Notes - Docker

Docker's biggest wins

  • Saving time and money.
  • VMs waste lots of resources (like Vagrant).
  • Each Vagrantbox is huge, around 700mb-1GB. So we need lots of spaces for each project.
  • Docker is 10x efficient than Vagrant when it comes to disk space.
  • Prevents 'it works on my machine' issues.
  • Prevents problems like dependency version mismatch.
  • Docker runs your apps in a controlled environment.
  • Keeps your system nice and clean.
  • Prevents setup burden of languages and tools.

Docker vs Others

  • VMs create isolated environments, but they are slow and not efficient.
  • Then LXC came into the action. The problem with LXCs is, they are tough to use, because they are complicated.

Understanding Docker

Virtual Machines vs Docker Containers

  • Docker containers are not VMs. Think of containers as isolated processes.

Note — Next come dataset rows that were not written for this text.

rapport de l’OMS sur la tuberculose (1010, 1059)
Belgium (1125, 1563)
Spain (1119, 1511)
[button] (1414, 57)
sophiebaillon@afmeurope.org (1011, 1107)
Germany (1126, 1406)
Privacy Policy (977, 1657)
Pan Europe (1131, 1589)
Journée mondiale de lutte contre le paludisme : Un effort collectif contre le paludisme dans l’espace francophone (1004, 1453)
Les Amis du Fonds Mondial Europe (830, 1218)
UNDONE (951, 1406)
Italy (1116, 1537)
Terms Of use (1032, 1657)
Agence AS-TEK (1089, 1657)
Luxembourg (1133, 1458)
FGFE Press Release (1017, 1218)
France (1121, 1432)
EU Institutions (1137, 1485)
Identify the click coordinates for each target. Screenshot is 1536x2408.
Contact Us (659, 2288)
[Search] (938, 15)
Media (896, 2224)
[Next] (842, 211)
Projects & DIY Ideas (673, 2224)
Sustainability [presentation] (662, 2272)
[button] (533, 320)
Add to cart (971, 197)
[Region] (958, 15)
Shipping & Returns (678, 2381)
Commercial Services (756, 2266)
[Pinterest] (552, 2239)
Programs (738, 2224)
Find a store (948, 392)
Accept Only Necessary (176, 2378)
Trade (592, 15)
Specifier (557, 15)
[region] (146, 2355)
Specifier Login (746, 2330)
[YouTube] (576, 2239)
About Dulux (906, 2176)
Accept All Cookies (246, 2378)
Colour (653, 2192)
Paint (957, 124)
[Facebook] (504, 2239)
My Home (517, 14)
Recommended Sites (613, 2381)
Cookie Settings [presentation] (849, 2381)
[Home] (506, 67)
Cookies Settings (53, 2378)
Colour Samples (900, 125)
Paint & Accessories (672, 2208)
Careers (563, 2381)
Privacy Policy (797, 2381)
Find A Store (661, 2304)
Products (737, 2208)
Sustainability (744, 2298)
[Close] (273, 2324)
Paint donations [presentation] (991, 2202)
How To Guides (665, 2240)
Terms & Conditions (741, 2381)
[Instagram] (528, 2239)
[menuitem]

  • To be able to run a VM on a server:

    • We need an infrastructure
    • Then a host operating system
    • Hypervisor to run VMs on this operating system. There are two types of hypervisors:
      • Type 1: Direct link to the infrastructure, such as HyperKit (OSx), Hyper-V (Windows) and KVM (Linux)
      • Type 2: Runs as an app on the host OS: VirtualBox/VMWare
    • On top of hypervisor, we will have different guest operating systems. The problem is all these guestOSs occupies space on our disk, uses CPU and memory resources.
    • On top of GuestOS, we will have our binaries and libraries.
    • Then there will be our apps on top of everything.
  • To be able to run a docker container on a server:

    • We need an infrastructure
    • Then a host operating system
    • Docker deamon (replaces hypervisor)
    • Our binaries and libraries
    • Then there will be our apps on top of everything.
  • In summary:

    vm-vs-docker

  • Both have advantages and disadvantages.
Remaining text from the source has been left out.